Let’s be honest. The election of Donald Trump as president felt like a kick in the gut to many supporters of the ACLU of Ohio. The size of Trump’s victory in the Buckeye State—eight percentage points—was especially disheartening for those who defend the rights of people whom our next president attacked: people of color, women, immigrants, people with disabilities, and others.
But electoral grief should not last long. Having the wind knocked out of your sails is not the same as getting knocked out. In truth, we weren’t even knocked down, much less knocked out—even if it feels otherwise now.
The ACLU of Ohio is a non-partisan organization that defends individual rights, not political candidates or parties. We have no permanent friends or enemies. The candidate who supports our stance on access to abortion may oppose us on criminal justice reform or vice versa. Since 1920, we have operated in the same persistent, ultimately successful way: we work with anyone, anywhere, anytime, who will defend our constitutional rights. At the same time, we will hold all government officials accountable—regardless of political party—when they don’t respect reproductive rights, voting rights, LGBT rights, privacy rights, free speech rights and so on.
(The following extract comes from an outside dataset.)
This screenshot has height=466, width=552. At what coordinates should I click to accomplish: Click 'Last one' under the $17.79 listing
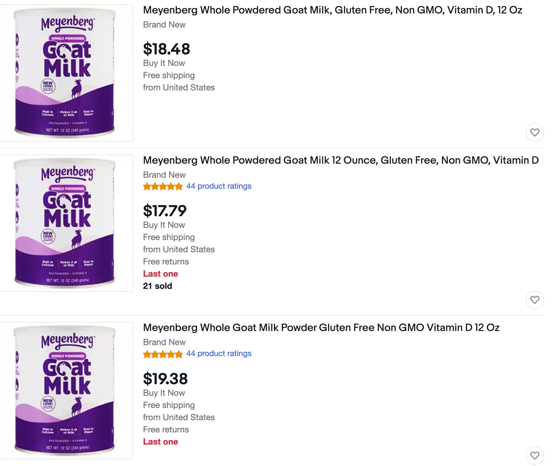click(x=160, y=274)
How will the ACLU of Ohio’s work change over the next four years? We cannot say for sure, but the “work with/fight back” ratio always fluctuates depending on who is in power. It is a good bet that we may need to do a little (or a lot!) more fighting back if Donald Trump and Mike Pence try to strip immigrants, women, LGBT people and others of their basic human rights. On the other hand, people sometimes surprise you or are open to finding common ground on certain issues.
Our Ohio experience shows that thoughtful cooperation mixed with thoughtful opposition can lead to surprisingly positive results. The Buckeye State has operated under one-party (Republican) control of all branches of government for 17 of the last 21 years, including the last six. Yet despite being under the control of Trump’s party, the ACLU of Ohio has put together legislative accomplishments on difficult issues, notably on criminal justice reform. For example, House Bill 86 in 2011 changed sentencing guidelines to begin reducing the prison population. Senate Bill 337 in 2012 removed restrictions limiting criminal defendants’ ability to work.
When agreement could not be reached, the ACLU of Ohio has had success in court. In September, we won a federal appeals court decision to stop Secretary of State Jon Husted from illegally purging voter rolls. In 2015, we reached an agreement with Husted to protect evening and weekend early voting opportunities. These were big accomplishments in a seemingly unfriendly political environment.
It is not easy or fun living with elected officials who oppose many basic rights. More often, it is frustrating and exhausting. But is it necessary? “Yes” is only partially correct. “Yes, more than ever!” is the real answer. It’s terrifying to think that defenders of liberty may feel too beaten down to stand up for the powerless because of a single election loss.
Fights that did not have to happen are coming. Donald Trump wants to dramatically expand private prisons to jail immigrants whom he wants to deport. Financial markets are betting he will succeed; Corrections Corporation of America stock went up 45% the day after the election.
Mike Pence signed Indiana’s “Religious Freedom Restoration Act,” allowing discrimination against LGBT people when he was governor. He supports “conversion therapy,” opposes LGBT people in the military, wants a constitutional amendment to end marriage equality and does not want transgender people to use the bathroom of the gender they identify. These positions are radical and would undermine important gains we have made for LGBT rights.
The election of a president with authoritarian leanings is sad and scary. But we have had bad presidents before. What happened? We worked harder and made progress anyway.
Let’s not forget that the people are on our side—even many Trump supporters. Trump lost the popular vote. On the day he was elected, marijuana reform won at the ballot in eight states, including four that voted for Trump. On Election Day, Oklahoma voters supported Trump and major criminal justice reform (reclassifying many drug and property offenses from felonies to misdemeanors), both by large margins.
The Rev. Dr. Martin Luther King, Jr. gave wise advice that applies to the 2016 presidential election: “Accept finite disappointment, but never lose infinite hope.” A recent politician gave advice another way: “Fired up ,” he said. As a non-partisan organization, we won’t finish his campaign slogan, except to say that as the four-year term of President Donald J. Trump approaches, the ACLU of Ohio is ready to go. We hope you are too!